Prosecutors won’t seek death penalty for defendant charged in pool killing

? Johnson County prosecutors said they won’t seek the death penalty against a man accused of killing a suburban Kansas City woman at the community swimming pool where she worked.

Though he called it “incredibly heinous,” Dist. Atty. Paul Morrison said Wednesday that the killing of 19-year-old Ali Kemp did not meet the legal criteria for the death penalty.

Benjamin Appleby, 30, was arrested under a different name last November in Bantam, Conn. The former pool cleaner pleaded not guilty last month to charges of first-degree capital murder and attempted rape in the June 2002 killing of the Kansas State University student.
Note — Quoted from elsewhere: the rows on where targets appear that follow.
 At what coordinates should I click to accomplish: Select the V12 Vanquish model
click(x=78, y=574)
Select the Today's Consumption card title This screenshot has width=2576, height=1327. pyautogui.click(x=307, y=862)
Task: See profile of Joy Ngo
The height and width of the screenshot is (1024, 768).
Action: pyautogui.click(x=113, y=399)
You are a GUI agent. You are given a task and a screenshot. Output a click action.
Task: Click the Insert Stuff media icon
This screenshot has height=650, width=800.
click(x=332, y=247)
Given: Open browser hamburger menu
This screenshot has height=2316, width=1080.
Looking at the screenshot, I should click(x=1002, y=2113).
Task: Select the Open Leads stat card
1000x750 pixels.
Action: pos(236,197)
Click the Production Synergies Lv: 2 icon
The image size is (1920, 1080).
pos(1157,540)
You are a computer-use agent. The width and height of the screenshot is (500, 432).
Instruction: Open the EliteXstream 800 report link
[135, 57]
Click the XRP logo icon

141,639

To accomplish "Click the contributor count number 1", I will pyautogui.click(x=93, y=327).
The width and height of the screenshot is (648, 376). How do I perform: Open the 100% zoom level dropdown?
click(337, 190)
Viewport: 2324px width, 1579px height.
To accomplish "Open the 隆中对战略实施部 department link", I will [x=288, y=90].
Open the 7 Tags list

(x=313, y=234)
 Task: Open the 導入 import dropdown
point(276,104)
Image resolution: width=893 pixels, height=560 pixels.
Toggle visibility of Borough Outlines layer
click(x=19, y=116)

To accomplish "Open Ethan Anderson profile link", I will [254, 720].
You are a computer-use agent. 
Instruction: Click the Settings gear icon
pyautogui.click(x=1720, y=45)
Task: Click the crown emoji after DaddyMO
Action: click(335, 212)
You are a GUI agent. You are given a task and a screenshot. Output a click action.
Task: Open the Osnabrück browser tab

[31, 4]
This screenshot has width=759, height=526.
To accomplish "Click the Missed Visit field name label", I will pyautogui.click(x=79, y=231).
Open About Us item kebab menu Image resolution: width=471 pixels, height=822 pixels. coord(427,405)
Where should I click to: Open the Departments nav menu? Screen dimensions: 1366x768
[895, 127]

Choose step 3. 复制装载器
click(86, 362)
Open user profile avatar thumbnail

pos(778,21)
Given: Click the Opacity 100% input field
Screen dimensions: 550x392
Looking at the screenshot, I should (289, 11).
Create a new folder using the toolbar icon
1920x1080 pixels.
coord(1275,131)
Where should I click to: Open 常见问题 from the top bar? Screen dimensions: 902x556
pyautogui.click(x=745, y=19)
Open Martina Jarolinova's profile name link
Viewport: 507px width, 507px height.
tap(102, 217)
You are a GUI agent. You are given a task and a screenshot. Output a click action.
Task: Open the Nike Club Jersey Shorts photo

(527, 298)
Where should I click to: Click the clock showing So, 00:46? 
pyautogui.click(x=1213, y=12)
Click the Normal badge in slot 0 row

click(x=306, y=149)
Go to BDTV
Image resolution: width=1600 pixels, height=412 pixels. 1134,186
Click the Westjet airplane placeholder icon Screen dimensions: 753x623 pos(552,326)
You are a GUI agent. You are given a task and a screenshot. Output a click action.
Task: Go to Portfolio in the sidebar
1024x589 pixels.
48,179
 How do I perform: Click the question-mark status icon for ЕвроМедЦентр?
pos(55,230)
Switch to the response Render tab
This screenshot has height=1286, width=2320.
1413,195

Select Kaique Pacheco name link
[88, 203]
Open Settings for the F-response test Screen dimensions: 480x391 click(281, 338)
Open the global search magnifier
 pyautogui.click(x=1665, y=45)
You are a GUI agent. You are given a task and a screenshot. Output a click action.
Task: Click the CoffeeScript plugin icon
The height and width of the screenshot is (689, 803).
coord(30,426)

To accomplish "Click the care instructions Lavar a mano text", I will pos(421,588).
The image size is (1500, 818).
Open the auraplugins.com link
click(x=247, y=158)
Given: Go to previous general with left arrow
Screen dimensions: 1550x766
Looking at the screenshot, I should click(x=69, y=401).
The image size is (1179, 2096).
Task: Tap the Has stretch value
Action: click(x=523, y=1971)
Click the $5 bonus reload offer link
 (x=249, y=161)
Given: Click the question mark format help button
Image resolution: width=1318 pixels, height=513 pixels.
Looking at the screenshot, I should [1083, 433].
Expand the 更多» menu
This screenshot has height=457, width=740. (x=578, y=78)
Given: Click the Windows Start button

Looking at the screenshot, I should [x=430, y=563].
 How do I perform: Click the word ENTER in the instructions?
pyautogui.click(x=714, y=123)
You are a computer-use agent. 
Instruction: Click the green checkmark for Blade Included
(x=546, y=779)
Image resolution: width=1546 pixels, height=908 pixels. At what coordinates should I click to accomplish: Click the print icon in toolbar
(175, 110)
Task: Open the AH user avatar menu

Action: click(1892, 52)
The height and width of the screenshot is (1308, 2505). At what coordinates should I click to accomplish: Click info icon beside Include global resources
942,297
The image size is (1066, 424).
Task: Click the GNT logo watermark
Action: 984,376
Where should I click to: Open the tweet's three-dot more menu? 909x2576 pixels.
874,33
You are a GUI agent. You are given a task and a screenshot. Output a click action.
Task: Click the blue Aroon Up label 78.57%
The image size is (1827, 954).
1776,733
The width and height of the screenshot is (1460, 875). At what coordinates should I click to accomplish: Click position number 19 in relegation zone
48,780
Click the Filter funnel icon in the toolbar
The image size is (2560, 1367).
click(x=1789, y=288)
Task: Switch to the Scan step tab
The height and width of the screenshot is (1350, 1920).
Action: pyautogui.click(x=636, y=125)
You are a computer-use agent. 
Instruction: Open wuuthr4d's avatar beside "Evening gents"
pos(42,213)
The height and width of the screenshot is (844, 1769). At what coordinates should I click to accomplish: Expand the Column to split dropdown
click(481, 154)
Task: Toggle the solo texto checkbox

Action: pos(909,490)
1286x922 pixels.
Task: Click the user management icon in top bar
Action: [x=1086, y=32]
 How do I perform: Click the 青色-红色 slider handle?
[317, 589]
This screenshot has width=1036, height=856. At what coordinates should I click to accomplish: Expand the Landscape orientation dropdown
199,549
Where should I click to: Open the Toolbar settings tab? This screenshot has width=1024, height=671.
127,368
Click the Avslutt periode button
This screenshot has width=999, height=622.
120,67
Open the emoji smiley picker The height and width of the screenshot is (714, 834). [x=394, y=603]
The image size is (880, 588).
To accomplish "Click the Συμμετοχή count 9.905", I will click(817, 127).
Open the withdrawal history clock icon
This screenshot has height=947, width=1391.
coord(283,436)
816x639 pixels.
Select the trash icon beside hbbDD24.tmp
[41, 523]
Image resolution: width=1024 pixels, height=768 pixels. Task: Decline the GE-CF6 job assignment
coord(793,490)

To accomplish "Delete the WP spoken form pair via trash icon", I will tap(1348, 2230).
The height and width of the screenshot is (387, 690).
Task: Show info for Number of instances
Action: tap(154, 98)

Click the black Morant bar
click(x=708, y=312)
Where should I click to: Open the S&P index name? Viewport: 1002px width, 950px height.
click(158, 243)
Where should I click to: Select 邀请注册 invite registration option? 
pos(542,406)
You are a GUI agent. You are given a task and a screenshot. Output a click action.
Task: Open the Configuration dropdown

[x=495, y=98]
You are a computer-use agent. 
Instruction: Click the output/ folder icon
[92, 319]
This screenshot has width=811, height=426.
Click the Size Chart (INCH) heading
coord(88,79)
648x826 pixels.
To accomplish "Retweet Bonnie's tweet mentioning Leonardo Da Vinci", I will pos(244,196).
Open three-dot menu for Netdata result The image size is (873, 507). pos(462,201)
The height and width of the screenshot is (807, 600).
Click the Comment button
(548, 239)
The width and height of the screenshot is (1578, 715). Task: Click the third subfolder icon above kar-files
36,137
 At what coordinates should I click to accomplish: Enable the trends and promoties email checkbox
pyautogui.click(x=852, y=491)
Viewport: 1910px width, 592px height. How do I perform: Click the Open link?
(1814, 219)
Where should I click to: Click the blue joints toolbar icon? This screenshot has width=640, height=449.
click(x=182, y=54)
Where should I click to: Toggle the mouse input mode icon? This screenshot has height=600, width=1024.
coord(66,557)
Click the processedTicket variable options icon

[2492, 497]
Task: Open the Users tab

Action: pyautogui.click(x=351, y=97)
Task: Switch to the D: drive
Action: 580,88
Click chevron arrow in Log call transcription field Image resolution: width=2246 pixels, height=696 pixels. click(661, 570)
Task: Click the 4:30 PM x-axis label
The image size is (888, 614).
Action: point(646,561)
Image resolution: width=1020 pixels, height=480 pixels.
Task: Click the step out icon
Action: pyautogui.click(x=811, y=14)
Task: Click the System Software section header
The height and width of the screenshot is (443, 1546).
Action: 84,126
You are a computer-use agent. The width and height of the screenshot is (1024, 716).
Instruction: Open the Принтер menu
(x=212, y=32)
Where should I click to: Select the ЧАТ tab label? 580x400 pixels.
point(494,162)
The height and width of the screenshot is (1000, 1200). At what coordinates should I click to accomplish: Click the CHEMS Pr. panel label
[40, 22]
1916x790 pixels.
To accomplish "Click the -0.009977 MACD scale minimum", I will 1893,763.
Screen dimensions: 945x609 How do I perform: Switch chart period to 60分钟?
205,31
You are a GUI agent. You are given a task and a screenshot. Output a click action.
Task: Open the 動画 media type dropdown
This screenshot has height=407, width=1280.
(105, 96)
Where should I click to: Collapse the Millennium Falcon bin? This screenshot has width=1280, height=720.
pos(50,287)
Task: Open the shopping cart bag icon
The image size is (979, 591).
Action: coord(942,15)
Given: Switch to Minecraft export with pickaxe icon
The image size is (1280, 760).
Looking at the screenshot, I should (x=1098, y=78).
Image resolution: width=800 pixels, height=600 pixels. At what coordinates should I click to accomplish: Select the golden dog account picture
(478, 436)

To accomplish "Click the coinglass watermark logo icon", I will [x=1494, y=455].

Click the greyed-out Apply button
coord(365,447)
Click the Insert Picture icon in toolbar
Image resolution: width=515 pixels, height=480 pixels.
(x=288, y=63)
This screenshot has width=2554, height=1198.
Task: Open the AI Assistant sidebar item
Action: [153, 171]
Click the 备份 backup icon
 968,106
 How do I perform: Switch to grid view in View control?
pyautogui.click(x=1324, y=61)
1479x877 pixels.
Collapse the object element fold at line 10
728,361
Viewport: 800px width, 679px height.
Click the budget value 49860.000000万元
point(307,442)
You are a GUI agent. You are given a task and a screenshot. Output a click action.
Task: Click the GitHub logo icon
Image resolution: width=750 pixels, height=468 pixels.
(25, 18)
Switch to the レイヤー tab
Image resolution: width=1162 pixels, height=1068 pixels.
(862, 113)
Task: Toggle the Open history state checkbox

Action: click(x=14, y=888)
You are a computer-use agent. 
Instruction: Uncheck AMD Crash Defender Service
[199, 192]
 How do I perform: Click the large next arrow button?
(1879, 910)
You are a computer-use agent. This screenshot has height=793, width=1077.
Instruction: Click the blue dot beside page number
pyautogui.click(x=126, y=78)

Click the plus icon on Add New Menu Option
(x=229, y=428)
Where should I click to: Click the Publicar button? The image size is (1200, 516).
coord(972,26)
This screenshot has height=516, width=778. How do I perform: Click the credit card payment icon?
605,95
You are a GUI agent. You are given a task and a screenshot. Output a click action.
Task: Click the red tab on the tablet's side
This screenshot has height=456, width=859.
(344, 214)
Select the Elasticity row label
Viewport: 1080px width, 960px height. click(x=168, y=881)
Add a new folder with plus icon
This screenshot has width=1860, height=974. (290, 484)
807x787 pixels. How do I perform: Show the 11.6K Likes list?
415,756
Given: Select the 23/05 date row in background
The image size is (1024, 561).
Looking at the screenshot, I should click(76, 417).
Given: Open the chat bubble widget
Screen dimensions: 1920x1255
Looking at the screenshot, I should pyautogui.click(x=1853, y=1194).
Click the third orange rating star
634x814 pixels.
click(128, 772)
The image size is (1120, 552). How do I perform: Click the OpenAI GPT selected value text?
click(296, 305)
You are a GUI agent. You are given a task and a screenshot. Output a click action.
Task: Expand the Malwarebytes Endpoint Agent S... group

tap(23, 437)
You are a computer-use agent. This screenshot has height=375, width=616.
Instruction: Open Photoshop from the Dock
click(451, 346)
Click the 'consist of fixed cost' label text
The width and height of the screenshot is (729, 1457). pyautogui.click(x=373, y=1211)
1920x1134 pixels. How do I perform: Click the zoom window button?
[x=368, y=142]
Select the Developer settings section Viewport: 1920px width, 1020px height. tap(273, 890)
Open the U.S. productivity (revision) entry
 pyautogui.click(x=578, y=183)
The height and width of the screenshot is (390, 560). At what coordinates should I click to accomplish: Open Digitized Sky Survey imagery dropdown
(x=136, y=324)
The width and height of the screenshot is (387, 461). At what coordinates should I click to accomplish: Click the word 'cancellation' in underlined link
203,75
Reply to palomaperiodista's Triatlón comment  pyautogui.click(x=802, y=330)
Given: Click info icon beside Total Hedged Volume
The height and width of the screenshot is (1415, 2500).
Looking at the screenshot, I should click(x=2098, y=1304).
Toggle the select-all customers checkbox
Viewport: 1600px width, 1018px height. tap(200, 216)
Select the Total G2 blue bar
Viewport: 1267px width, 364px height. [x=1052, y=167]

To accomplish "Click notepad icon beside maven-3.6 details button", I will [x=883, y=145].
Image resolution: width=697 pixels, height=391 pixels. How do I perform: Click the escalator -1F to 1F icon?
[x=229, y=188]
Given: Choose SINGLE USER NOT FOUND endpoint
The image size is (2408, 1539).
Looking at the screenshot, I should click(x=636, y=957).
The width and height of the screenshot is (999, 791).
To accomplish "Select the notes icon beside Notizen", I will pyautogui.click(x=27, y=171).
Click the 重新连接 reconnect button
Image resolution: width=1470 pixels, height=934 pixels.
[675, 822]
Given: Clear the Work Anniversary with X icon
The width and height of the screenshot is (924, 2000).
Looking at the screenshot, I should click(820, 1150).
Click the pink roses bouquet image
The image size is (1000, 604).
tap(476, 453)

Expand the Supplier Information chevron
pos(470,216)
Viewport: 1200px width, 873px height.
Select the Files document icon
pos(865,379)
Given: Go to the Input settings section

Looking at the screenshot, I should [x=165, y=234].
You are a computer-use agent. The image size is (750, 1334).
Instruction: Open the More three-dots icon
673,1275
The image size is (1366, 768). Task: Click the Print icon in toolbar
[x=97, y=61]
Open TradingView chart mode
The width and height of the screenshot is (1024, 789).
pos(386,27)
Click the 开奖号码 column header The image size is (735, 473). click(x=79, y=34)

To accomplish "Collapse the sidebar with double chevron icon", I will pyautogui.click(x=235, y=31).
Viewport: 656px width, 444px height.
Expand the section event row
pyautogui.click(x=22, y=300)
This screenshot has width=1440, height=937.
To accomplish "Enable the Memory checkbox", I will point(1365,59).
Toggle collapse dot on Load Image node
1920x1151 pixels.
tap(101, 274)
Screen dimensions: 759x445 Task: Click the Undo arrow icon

Her battered body was discovered in a pump room by her father, Roger Kemp, who waged a national publicity campaign to help find her killer.

“I feel like I really let her down,” Kemp said, adding he felt the legal system gives too much protection to murderers.

To seek the death penalty in Kansas, Morrison said, a killing must fit two sets of criteria. Because the killing occurred in the course of an attempted rape, prosecutors were able to charge Appleby with capital murder.

The death penalty is a possible punishment for the charge, but only if there are aggravating factors. Such factors include a murder that is particularly heinous, atrocious or cruel or one committed for financial gain.

Morrison said all homicides are cruel to some extent, but appellate courts have interpreted the standard to apply to killings in which a victim is tortured or kidnapped or mutilated or made aware in advance that he or she would be killed.

“As horrible as this (Kemp) case is, it probably comes up a little short” in that regard, he said.

If Appleby is found guilty, Morrison said, he intends to push for a sentence of life in prison with no possibility of parole for at least 50 years.

Sarah Swain, an attorney with the firm representing Appleby, said Thursday that defense lawyers were happy with Morrison’s decision not to pursue the death penalty but that she did not believe Appleby could get a fair trial in Johnson County.

“He has already been tried and convicted by the media,” Swain said.

Johnson County District Court Judge Steve Leben has tentatively set a July 10 trial date.